• **Records to use**

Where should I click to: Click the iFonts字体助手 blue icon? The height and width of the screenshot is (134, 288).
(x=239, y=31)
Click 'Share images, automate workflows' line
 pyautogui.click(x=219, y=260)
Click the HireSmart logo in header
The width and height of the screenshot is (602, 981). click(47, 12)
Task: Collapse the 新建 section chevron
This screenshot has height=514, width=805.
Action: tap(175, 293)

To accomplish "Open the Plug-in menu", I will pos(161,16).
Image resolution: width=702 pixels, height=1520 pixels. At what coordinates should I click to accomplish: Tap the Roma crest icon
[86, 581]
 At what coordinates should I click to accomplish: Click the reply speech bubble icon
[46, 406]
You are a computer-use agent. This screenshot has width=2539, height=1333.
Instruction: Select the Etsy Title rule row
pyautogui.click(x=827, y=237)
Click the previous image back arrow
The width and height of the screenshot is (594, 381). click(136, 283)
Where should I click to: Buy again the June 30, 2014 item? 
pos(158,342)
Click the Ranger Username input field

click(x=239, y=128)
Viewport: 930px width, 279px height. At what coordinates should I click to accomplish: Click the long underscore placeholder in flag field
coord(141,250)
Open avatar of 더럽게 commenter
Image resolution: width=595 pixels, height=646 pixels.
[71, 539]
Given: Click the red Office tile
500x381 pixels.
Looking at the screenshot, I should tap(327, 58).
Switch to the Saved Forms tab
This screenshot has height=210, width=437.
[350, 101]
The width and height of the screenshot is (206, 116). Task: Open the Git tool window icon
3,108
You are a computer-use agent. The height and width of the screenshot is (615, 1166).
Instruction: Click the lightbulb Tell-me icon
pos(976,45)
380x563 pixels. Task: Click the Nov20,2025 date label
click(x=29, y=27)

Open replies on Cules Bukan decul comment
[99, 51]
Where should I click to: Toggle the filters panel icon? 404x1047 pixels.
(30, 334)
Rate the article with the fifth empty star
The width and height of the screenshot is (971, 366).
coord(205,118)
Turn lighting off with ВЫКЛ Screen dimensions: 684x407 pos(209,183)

• **Instructions for the task**
Render every line of these rows as a JSON list of strings, with one string per line and blank lines omitted.

• **Written response**
[
  "Where should I click to: Click the iFonts字体助手 blue icon? The height and width of the screenshot is (134, 288).",
  "(x=239, y=31)",
  "Click 'Share images, automate workflows' line",
  " pyautogui.click(x=219, y=260)",
  "Click the HireSmart logo in header",
  "The width and height of the screenshot is (602, 981). click(47, 12)",
  "Task: Collapse the 新建 section chevron",
  "This screenshot has height=514, width=805.",
  "Action: tap(175, 293)",
  "To accomplish \"Open the Plug-in menu\", I will pos(161,16).",
  "Image resolution: width=702 pixels, height=1520 pixels. At what coordinates should I click to accomplish: Tap the Roma crest icon",
  "[86, 581]",
  " At what coordinates should I click to accomplish: Click the reply speech bubble icon",
  "[46, 406]",
  "You are a computer-use agent. This screenshot has width=2539, height=1333.",
  "Instruction: Select the Etsy Title rule row",
  "pyautogui.click(x=827, y=237)",
  "Click the previous image back arrow",
  "The width and height of the screenshot is (594, 381). click(136, 283)",
  "Where should I click to: Buy again the June 30, 2014 item? ",
  "pos(158,342)",
  "Click the Ranger Username input field",
  "click(x=239, y=128)",
  "Viewport: 930px width, 279px height. At what coordinates should I click to accomplish: Click the long underscore placeholder in flag field",
  "coord(141,250)",
  "Open avatar of 더럽게 commenter",
  "Image resolution: width=595 pixels, height=646 pixels.",
  "[71, 539]",
  "Given: Click the red Office tile",
  "500x381 pixels.",
  "Looking at the screenshot, I should tap(327, 58).",
  "Switch to the Saved Forms tab",
  "This screenshot has height=210, width=437.",
  "[350, 101]",
  "The width and height of the screenshot is (206, 116). Task: Open the Git tool window icon",
  "3,108",
  "You are a computer-use agent. The height and width of the screenshot is (615, 1166).",
  "Instruction: Click the lightbulb Tell-me icon",
  "pos(976,45)",
  "380x563 pixels. Task: Click the Nov20,2025 date label",
  "click(x=29, y=27)",
  "Open replies on Cules Bukan decul comment",
  "[99, 51]",
  "Where should I click to: Toggle the filters panel icon? 404x1047 pixels.",
  "(30, 334)",
  "Rate the article with the fifth empty star",
  "The width and height of the screenshot is (971, 366).",
  "coord(205,118)",
  "Turn lighting off with ВЫКЛ Screen dimensions: 684x407 pos(209,183)"
]